First Drink = First Drunk − April, 1997
The mood swings were hard to deal with. I would be so happy one moment. And then a wave of sadness would break over me that was so unexpected and so incredible that it made it hard to breathe. I was dating Ryan Disano when Mark died. Ryan was good to me. I remember him at the wake, wearing his brother’s suit that was too big for him. I remember his nervous movements. He didn’t know how to comfort me. But it was sweet. He was sweet. One night, a few weeks after Mark died, I got drunk with him. His mother was out of town and he had some friends over. They had brought alcohol. I was sixteen. I had never tasted alcohol in my life. I remember that Ryan wasn’t too keen on the idea, but I was pretty adamant that I could handle it. I had no concept of how much I could drink. So I just drank. I drank one after another and it felt good. It felt good to feel nothing. I remember having to go to the bathroom at one point, and being alone in there, just thinking how marvelous it was to be spinning. To be feeling such a big, wide nothingness. I remember Ryan’s worried knocking at the bathroom door, asking if I was alright. And then I remember nothing. But I know that Lucas came to pick me up that night and that he carried me to bed downstairs, where I vomited all over my bedroom floor. My father was furious with me; my mother was an emotional wreck. I can imagine now what it must have been like for her to have found me sick in my bedroom so shortly after Mark had died. I realize now that her first thought must have been that it was happening again. My father went to Ryan’s house looking for him. I was horrified. I broke up with Ryan shortly after. I was embarrassed by and angry with my father. I directed a lot of my anger at him for a long time. And I had a lot of anger then. I hated him with a passion that was hot and raw. In return, he directed a lot of his anger back at me. I’m not going to pretend that there weren’t times that I didn’t deserve to be yelled at, or punished. The drinking was one time. When I started cutting school and disappearing on them for hours – that was another. But I always felt it wasn’t justified. I resented his anger. I think, maybe, that I wanted him to see that I was just incredibly sad, and not simply a troublemaker. But, to be fair, I didn’t see that he was simply sad as well. Everything hurt.
A couple of weeks later, I got caught cutting school. I can imagine, now, how satisfying it must have been for my father that day, after we had been clashing so much over the previous weeks. He sat me down at the table, his mouth a hard line of anger. Why did you leave? I couldn’t even answer him – all of my answers withered inside of me. I didn’t know how to explain that I just wanted to avoid the world, that I was sad, that I was angry.
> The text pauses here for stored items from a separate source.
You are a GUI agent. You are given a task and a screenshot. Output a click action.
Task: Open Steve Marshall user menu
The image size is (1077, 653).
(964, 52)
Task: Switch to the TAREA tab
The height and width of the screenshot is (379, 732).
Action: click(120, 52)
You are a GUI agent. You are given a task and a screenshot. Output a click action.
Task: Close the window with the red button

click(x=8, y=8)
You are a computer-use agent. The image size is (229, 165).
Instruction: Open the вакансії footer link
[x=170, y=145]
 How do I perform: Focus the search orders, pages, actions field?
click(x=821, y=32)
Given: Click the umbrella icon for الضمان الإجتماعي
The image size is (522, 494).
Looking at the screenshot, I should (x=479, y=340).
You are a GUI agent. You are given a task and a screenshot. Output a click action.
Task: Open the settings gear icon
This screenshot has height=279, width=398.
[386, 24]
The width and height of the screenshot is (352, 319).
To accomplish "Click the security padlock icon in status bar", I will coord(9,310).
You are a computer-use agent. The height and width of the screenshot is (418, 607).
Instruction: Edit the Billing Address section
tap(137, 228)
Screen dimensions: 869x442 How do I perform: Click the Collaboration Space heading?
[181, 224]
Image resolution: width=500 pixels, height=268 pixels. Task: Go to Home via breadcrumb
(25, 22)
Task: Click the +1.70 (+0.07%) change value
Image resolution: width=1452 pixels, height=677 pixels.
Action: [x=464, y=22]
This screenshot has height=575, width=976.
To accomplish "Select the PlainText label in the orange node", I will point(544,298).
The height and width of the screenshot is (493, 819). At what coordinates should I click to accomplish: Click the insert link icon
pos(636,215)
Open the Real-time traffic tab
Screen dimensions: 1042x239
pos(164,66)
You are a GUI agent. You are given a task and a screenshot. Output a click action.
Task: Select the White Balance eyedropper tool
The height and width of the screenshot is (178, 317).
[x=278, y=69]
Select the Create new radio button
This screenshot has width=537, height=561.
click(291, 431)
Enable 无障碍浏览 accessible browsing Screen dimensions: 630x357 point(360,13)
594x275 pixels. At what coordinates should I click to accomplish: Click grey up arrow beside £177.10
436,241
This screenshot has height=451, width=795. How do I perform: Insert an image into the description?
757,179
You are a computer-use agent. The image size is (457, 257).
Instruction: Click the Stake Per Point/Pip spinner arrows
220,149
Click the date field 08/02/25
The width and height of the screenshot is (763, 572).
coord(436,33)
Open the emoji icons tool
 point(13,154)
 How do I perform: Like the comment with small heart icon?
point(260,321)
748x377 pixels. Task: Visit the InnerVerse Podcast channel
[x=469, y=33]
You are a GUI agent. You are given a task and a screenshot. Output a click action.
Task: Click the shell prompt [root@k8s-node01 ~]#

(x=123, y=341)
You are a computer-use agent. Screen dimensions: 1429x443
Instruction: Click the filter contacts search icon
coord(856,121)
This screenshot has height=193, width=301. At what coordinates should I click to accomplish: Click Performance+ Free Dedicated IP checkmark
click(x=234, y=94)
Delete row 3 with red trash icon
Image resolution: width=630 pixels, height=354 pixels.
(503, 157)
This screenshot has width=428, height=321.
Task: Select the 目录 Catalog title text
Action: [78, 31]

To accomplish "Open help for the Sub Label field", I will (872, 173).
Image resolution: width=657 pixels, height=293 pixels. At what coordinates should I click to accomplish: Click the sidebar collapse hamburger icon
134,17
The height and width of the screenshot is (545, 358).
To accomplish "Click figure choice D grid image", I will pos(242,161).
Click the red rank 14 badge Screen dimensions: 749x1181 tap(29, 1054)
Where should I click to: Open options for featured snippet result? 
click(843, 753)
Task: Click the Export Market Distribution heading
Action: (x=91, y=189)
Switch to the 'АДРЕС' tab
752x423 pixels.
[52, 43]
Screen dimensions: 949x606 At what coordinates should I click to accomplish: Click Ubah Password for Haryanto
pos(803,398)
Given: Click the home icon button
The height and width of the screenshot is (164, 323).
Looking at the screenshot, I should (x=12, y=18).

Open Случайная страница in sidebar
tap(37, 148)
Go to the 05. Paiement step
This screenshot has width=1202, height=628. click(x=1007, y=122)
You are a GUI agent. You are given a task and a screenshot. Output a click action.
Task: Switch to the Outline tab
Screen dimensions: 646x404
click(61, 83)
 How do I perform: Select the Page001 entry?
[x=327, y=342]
I began to cry. I can imagine, now, how satisfying it must have been for him to slap me. What a release for all of his fury. I know that he was angry with me, with himself, with the world for being cruel. Anger began to turn to bitterness inside of me.
Time went on. Things just kept rolling forward and building up and I was too tired and too hurt and too angry to bother trying to keep up. Things went downhill with school. My own anger startled me. I was always yelling. I burned with frustration. I wanted to tear out my own hair and scratch at my own skin and break every window in the house. Even more than that, I wanted to hurt people. Every time I saw someone running or laughing or relaxed, I wanted to smash their stupid, smiling faces into walls. I was angry at my father for never crying, and I was angry at my mother for always crying.